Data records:
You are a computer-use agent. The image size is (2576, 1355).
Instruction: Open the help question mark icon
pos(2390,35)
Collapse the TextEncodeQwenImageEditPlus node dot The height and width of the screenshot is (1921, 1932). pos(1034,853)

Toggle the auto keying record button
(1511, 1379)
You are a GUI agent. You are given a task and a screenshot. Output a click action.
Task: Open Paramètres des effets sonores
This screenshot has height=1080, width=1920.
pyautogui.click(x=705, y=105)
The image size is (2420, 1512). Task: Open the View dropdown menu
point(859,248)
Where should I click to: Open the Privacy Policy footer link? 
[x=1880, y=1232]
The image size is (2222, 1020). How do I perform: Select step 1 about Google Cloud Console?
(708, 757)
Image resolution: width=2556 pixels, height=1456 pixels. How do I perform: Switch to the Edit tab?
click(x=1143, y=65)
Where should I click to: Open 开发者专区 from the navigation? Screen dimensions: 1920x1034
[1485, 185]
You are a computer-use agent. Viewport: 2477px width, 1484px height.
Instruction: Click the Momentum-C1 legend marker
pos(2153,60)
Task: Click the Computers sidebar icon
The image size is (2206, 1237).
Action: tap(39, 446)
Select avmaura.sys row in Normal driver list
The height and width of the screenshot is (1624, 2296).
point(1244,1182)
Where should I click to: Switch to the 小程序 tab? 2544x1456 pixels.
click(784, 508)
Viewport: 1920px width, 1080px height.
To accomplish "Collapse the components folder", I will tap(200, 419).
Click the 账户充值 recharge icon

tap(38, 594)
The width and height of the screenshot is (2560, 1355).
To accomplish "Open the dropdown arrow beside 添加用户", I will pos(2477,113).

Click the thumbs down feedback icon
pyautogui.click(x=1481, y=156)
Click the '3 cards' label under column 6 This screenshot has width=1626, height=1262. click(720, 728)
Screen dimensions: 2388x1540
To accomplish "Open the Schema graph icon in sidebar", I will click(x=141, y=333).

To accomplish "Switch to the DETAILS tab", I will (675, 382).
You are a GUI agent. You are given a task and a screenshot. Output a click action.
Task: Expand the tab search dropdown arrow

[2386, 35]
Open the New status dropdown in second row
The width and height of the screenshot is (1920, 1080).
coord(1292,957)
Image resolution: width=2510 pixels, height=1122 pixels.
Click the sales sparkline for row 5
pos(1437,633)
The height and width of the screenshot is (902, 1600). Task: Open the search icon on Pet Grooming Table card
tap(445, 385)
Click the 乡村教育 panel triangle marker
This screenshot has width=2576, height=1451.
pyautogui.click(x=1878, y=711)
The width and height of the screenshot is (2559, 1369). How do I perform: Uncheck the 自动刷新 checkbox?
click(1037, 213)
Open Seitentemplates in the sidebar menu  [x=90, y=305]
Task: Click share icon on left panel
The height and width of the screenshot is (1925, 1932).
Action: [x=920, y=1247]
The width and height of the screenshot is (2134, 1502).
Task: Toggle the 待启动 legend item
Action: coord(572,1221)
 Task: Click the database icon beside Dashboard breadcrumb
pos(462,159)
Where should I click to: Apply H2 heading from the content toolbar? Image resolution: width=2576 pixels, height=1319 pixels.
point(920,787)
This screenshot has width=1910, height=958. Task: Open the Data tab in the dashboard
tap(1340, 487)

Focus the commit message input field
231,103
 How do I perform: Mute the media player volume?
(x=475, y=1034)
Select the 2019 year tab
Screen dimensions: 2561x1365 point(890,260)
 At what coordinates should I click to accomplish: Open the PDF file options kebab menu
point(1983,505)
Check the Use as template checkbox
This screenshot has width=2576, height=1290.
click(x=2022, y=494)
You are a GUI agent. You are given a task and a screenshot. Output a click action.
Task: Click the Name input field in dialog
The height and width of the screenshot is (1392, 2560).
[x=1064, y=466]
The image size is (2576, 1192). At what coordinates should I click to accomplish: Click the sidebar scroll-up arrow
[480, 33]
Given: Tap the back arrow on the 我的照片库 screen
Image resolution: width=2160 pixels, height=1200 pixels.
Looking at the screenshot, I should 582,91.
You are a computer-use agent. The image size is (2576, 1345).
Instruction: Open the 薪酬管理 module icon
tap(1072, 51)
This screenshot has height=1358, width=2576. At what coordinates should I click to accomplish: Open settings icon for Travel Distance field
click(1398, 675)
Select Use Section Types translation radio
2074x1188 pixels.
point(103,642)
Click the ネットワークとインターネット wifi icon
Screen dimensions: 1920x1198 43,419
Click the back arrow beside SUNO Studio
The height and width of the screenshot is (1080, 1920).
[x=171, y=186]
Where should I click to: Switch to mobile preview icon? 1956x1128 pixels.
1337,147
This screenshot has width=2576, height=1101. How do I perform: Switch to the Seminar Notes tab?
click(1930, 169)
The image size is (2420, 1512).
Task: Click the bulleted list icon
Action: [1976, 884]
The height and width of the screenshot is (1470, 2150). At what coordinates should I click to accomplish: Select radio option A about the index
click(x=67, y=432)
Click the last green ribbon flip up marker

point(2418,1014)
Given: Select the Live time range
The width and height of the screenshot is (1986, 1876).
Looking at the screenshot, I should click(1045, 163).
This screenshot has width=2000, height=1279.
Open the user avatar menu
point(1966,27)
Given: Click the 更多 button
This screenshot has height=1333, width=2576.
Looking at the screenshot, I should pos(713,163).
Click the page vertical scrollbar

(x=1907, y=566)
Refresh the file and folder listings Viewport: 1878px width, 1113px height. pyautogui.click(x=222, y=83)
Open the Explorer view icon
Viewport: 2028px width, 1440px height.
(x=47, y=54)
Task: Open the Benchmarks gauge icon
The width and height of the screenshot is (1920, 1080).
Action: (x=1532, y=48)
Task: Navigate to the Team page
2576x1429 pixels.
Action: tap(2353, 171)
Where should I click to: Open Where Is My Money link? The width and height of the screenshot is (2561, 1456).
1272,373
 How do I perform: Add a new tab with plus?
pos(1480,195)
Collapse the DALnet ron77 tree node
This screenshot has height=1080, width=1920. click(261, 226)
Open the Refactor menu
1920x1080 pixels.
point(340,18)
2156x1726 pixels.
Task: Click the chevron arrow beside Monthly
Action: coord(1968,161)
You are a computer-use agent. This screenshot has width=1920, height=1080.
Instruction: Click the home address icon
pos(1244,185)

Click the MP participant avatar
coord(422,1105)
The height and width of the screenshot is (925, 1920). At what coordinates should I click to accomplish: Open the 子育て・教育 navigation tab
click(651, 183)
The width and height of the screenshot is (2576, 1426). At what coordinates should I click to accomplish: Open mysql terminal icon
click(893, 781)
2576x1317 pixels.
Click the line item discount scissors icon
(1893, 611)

■ Exercise prompt: Return nothing but the lines from the top of the records above through the line that has "Task: Open Paramètres des effets sonores". Keep each one exact.

■ Answer:
You are a computer-use agent. The image size is (2576, 1355).
Instruction: Open the help question mark icon
pos(2390,35)
Collapse the TextEncodeQwenImageEditPlus node dot The height and width of the screenshot is (1921, 1932). pos(1034,853)

Toggle the auto keying record button
(1511, 1379)
You are a GUI agent. You are given a task and a screenshot. Output a click action.
Task: Open Paramètres des effets sonores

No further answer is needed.